A retired physician who operates a large lumber industry in the country, and who prides himself on giving high wages and securing the best of hands, informs me that of his 100 to 125 hands, 25 per cent are syphilitic, in the active stages, and he does not try to calculate the percentage of gonorrhoeaics. On his place there have been six babies born in five years.

Another gentleman, who operates a plantation of 11,000 acres, informs me that practically no babies are raised there.

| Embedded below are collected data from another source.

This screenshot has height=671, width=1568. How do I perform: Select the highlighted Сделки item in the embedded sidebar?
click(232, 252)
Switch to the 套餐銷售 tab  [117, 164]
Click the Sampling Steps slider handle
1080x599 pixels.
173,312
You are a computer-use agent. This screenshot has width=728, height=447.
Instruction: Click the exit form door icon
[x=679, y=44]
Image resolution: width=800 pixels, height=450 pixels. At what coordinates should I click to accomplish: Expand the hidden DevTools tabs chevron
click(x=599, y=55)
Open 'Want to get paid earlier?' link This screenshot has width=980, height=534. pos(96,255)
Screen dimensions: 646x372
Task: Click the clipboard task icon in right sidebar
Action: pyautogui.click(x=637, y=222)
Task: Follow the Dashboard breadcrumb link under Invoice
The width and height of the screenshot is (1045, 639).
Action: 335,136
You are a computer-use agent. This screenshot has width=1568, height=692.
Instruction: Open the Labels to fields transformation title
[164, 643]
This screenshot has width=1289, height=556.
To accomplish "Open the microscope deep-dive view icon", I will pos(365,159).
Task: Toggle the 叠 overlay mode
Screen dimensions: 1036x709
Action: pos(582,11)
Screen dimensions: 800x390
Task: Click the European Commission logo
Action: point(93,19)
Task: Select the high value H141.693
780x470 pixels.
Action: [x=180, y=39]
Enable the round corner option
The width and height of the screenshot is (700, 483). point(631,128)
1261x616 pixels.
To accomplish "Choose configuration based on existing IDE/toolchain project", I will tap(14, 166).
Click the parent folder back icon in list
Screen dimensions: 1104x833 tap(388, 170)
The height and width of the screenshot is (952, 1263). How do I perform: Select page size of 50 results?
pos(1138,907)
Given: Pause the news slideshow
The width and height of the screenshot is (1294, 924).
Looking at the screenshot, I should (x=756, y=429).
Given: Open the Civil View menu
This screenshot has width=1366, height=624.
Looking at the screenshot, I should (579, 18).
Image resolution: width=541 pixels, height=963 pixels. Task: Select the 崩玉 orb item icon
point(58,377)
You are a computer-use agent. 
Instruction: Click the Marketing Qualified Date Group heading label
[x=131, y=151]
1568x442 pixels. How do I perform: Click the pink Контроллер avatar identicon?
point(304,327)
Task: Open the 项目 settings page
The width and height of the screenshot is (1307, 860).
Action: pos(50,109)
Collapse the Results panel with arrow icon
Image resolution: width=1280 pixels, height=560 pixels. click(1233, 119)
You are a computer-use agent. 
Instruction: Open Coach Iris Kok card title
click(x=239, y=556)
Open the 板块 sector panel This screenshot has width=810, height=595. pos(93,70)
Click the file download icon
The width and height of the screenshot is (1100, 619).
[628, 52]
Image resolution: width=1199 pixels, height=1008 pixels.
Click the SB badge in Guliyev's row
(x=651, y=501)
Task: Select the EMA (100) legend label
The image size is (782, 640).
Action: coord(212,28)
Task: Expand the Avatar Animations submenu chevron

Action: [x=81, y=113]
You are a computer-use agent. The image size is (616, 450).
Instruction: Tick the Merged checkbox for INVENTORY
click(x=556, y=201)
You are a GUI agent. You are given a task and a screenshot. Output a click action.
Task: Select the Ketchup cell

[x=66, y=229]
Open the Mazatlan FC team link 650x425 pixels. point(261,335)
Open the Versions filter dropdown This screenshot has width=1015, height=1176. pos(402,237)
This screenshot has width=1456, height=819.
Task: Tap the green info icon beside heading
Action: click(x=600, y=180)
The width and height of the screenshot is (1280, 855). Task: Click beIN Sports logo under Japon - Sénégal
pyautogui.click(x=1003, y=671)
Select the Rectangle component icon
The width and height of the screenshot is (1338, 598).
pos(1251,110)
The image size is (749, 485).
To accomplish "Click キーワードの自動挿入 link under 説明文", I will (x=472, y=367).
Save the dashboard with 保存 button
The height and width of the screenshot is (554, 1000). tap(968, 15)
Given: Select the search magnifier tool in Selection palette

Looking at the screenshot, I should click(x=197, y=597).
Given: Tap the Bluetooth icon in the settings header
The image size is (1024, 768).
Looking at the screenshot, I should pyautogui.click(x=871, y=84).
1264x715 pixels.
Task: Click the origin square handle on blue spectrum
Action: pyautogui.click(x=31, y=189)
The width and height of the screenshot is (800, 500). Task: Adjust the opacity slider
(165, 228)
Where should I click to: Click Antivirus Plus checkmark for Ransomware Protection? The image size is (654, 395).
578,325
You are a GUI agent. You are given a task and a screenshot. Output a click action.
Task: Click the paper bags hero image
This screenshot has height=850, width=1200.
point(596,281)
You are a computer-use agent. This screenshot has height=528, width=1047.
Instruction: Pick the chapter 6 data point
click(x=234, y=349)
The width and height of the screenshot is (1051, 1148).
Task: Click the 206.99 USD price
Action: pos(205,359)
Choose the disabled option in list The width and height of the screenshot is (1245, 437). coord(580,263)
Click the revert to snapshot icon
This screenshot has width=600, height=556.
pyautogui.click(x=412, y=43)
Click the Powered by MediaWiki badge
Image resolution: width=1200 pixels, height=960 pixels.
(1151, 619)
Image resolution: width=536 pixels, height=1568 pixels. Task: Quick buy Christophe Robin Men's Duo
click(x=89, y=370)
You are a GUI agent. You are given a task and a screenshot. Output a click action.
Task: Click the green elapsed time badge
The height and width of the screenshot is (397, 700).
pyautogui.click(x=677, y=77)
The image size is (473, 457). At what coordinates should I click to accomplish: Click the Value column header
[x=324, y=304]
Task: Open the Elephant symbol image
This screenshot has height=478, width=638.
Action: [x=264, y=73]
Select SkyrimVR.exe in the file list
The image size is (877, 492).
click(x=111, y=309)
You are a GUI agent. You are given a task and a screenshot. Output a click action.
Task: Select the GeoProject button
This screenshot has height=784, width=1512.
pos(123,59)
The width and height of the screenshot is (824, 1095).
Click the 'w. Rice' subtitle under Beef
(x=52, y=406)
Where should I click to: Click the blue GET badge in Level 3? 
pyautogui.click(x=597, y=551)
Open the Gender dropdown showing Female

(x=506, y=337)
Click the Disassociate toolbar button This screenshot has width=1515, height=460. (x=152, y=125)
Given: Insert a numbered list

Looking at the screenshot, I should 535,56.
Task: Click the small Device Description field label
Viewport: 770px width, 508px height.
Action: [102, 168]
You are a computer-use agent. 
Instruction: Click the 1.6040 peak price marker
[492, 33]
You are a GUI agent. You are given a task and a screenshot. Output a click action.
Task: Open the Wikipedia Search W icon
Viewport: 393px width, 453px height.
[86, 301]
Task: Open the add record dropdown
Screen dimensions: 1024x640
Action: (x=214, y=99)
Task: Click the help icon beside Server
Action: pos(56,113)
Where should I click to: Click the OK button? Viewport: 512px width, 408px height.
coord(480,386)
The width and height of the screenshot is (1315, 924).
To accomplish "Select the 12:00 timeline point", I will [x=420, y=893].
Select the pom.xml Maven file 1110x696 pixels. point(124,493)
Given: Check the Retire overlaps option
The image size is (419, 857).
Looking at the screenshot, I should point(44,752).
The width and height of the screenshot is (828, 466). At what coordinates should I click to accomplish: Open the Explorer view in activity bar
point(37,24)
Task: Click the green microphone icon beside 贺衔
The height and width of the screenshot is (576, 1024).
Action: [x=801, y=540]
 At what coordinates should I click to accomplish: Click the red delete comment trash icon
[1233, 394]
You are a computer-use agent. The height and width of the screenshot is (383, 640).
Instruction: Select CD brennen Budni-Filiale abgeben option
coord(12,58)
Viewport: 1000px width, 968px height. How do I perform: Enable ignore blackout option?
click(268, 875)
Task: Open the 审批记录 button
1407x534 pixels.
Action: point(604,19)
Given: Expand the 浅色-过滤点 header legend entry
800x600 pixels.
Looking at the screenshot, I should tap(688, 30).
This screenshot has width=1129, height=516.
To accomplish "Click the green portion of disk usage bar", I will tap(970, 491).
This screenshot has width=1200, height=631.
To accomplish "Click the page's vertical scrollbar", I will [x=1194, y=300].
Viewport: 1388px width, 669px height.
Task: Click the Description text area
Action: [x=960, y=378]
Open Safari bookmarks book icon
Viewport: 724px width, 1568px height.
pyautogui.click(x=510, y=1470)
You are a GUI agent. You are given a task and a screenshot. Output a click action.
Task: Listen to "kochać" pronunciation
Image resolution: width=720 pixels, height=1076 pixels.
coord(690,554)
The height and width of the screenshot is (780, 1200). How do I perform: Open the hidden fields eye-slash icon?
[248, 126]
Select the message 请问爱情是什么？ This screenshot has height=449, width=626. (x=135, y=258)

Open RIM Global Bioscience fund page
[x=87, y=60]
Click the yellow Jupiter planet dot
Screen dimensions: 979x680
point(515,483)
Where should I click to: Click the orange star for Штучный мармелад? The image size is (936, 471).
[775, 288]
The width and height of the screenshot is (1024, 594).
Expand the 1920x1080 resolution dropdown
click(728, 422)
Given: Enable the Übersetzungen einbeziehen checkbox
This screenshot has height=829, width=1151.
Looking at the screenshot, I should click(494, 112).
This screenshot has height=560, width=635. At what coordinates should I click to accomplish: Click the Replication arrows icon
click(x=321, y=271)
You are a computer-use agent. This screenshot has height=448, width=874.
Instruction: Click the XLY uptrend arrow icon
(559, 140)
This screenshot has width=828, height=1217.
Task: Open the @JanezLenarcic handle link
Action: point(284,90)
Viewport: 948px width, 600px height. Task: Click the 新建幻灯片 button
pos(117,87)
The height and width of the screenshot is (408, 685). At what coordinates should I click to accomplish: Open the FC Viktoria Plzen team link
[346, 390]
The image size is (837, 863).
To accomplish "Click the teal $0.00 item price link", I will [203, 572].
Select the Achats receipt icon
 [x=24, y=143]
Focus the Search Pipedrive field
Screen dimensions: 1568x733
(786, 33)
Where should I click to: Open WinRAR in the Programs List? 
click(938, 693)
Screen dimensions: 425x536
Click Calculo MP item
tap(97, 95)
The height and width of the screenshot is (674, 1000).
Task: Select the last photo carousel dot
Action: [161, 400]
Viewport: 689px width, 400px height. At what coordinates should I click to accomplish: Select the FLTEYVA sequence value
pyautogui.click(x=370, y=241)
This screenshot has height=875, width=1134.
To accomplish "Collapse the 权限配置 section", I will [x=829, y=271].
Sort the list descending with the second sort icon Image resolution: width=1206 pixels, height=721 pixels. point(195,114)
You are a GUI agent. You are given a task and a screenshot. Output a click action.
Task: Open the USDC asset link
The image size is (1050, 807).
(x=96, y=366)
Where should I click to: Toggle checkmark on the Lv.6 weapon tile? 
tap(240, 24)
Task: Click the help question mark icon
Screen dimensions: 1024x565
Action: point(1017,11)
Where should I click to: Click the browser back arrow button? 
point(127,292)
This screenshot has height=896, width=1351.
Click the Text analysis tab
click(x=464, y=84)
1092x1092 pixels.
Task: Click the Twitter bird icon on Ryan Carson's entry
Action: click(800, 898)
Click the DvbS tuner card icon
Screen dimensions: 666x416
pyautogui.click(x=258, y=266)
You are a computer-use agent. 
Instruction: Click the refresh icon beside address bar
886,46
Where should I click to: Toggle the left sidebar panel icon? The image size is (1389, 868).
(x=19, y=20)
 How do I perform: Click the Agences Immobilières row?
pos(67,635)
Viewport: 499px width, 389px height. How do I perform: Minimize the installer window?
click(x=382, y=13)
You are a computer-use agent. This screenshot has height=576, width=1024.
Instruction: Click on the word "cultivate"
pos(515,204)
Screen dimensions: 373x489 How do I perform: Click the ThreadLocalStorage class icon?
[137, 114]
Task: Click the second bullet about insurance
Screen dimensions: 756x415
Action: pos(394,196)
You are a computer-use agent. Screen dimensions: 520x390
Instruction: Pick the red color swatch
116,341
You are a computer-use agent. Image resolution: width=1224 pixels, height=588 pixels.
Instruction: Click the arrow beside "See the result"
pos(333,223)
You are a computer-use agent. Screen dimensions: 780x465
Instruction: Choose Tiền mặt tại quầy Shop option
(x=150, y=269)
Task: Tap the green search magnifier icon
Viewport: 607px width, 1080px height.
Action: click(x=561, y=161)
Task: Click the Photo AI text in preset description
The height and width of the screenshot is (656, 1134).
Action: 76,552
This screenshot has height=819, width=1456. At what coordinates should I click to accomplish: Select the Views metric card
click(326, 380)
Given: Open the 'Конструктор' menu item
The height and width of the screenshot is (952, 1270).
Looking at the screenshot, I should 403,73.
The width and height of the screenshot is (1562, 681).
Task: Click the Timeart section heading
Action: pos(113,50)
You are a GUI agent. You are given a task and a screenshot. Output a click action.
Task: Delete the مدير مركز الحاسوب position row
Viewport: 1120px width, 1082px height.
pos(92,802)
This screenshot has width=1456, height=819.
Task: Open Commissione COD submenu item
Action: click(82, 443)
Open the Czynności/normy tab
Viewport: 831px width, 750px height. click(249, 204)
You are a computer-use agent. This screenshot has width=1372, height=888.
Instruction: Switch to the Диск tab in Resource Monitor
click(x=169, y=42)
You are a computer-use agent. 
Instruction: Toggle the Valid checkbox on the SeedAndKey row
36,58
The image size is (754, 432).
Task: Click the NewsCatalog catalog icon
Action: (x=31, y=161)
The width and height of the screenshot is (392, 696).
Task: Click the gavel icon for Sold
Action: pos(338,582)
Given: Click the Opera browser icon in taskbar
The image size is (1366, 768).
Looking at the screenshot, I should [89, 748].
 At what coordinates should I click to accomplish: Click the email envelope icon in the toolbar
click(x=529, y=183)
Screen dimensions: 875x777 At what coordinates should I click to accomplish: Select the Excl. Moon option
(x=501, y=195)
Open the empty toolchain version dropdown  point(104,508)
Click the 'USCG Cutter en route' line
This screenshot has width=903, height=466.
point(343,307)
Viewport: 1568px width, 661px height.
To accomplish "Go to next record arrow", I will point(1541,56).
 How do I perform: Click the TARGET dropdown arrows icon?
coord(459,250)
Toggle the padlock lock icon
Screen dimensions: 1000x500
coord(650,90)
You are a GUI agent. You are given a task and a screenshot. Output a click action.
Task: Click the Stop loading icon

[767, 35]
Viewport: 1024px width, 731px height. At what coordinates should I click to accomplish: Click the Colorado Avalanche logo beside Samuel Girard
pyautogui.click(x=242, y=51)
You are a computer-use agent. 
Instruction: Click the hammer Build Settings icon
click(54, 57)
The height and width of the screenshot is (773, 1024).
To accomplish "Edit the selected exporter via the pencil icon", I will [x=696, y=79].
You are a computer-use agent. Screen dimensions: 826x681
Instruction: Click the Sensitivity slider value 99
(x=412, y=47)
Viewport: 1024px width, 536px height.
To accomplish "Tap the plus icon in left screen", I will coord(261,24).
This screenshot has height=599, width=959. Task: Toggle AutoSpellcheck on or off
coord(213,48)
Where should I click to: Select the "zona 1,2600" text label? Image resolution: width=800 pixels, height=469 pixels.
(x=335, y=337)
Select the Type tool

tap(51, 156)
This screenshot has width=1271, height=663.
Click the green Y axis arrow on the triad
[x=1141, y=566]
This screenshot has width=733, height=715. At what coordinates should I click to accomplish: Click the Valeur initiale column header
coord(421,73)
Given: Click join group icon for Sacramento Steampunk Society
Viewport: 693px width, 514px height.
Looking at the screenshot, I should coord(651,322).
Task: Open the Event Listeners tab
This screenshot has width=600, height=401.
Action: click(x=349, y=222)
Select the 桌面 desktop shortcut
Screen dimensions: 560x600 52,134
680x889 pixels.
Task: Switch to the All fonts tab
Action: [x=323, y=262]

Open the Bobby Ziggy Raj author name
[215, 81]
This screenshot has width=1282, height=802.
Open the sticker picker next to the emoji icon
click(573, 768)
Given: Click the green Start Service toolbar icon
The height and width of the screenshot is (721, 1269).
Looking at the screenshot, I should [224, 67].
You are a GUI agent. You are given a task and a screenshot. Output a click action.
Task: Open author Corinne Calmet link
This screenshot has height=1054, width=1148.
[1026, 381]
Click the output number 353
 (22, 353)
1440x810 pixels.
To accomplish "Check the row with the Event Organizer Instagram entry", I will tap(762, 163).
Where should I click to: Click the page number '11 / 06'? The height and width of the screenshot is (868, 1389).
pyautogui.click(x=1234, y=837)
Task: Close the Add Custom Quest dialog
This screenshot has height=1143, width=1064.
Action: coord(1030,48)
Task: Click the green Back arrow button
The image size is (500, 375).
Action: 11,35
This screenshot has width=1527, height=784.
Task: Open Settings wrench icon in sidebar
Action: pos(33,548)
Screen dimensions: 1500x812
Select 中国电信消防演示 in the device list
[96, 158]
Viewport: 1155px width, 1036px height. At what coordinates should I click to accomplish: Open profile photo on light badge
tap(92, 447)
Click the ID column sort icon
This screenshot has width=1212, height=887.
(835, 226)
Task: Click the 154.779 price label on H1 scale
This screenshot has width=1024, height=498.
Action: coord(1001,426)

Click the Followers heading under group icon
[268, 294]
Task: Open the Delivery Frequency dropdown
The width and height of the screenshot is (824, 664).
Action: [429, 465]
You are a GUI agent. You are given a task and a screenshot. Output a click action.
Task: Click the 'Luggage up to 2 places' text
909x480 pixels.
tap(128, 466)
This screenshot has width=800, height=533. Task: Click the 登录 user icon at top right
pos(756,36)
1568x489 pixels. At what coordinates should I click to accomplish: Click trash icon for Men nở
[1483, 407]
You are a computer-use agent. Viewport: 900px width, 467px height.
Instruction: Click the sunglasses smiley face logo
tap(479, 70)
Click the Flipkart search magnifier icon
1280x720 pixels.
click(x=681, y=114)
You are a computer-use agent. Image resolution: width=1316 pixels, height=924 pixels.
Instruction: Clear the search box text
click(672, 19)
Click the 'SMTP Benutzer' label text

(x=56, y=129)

In fact the condition of the race is pitiable to us of the old South who can appreciate what the negro has been. His rapid degeneration, physically, mentally and morally, and his reversion to barbaric tendencies, with all the added vices of civilization, is appalling. From the most healthy race in the country, forty years ago, he is today the most diseased. There is no comparison in his moral status. He has been educated to a certain extent 00048along lines that have not benefited him as a race, for when it comes to an education that would make him of value to himself, or anyone else, he will not take it.

You will find the houses of prostitution full of colored ladies who can read, write, play the piano, and possibly have a rudimentary knowledge of Latin and Greek, because they are unfitted by their education for airthing else. You will find our jails and chain-gangs full of colored gentlemen, with the same amount and type of education, because they think a man of education should not work, and they try to make a living by petty forgeries and confidence games on the less highly educated of their race; but when it comes to the question of a first-class workman like carpenter, mason, engineer, cooper, blacksmith, cook, seam-stress, valet, ladies' maid or washerwoman, on whom dependence can be placed, one could be found on any ordinary sized plantation under the old regime easier than one can be found today in an ordinary negro population of ten thousand, if we will except the old slaves.